Work order | Tally the lines of the listing below in which the string "agent" occurs, and give the tally alone.

Exercise data |
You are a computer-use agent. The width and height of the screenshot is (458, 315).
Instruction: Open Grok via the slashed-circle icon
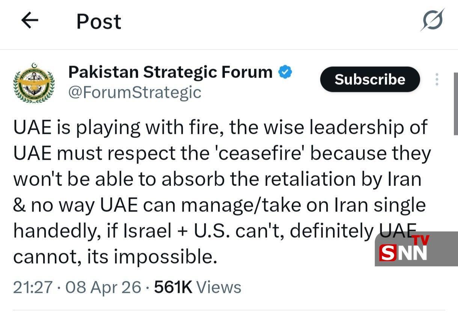432,20
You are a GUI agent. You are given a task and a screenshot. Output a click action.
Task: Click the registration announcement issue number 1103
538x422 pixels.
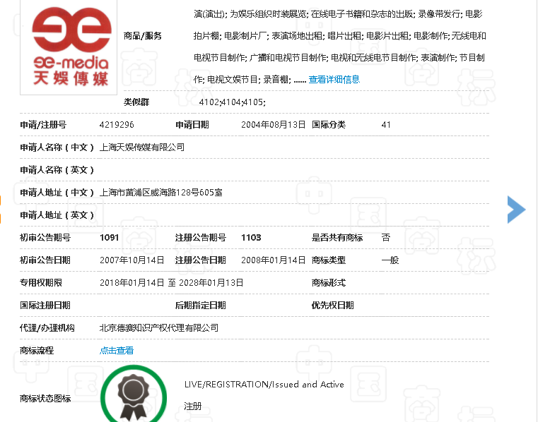251,238
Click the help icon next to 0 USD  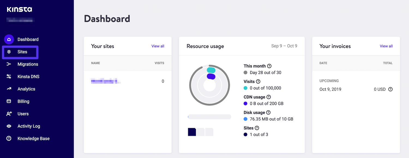(390, 89)
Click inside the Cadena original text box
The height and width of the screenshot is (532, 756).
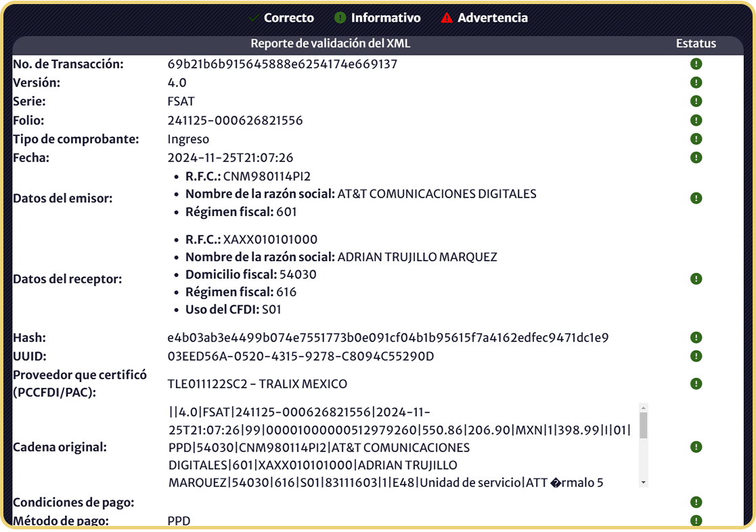399,447
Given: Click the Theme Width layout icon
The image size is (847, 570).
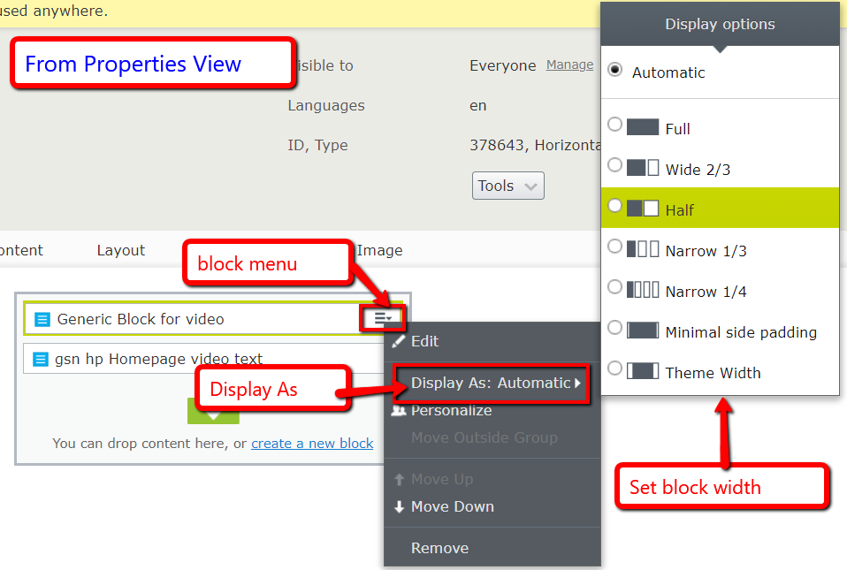Looking at the screenshot, I should point(643,371).
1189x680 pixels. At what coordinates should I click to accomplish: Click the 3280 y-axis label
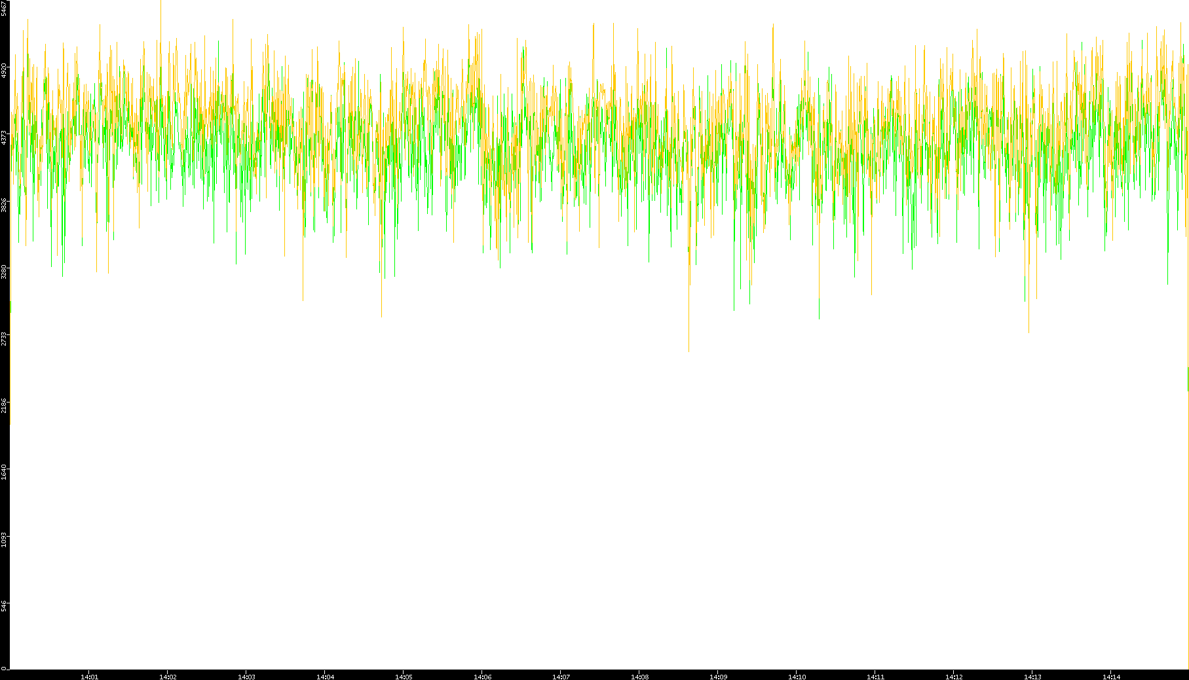(x=4, y=272)
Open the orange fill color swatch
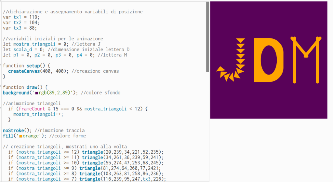The height and width of the screenshot is (182, 333). 21,136
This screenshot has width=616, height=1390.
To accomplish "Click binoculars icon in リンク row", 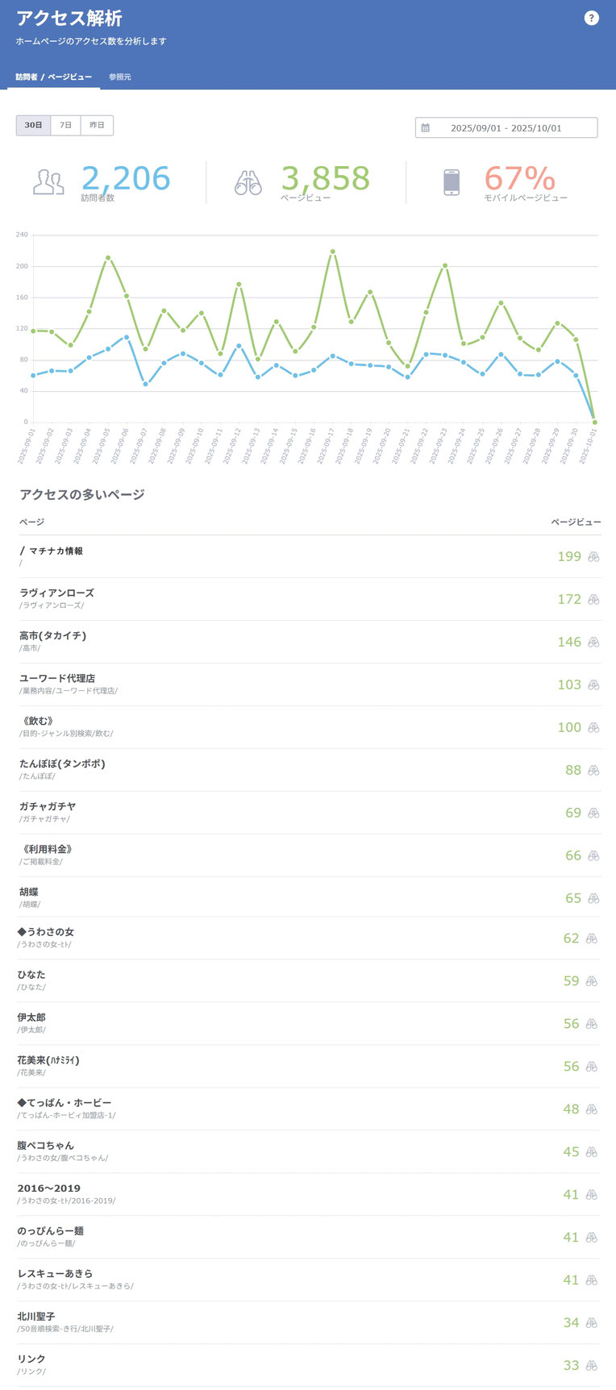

Answer for the task | 2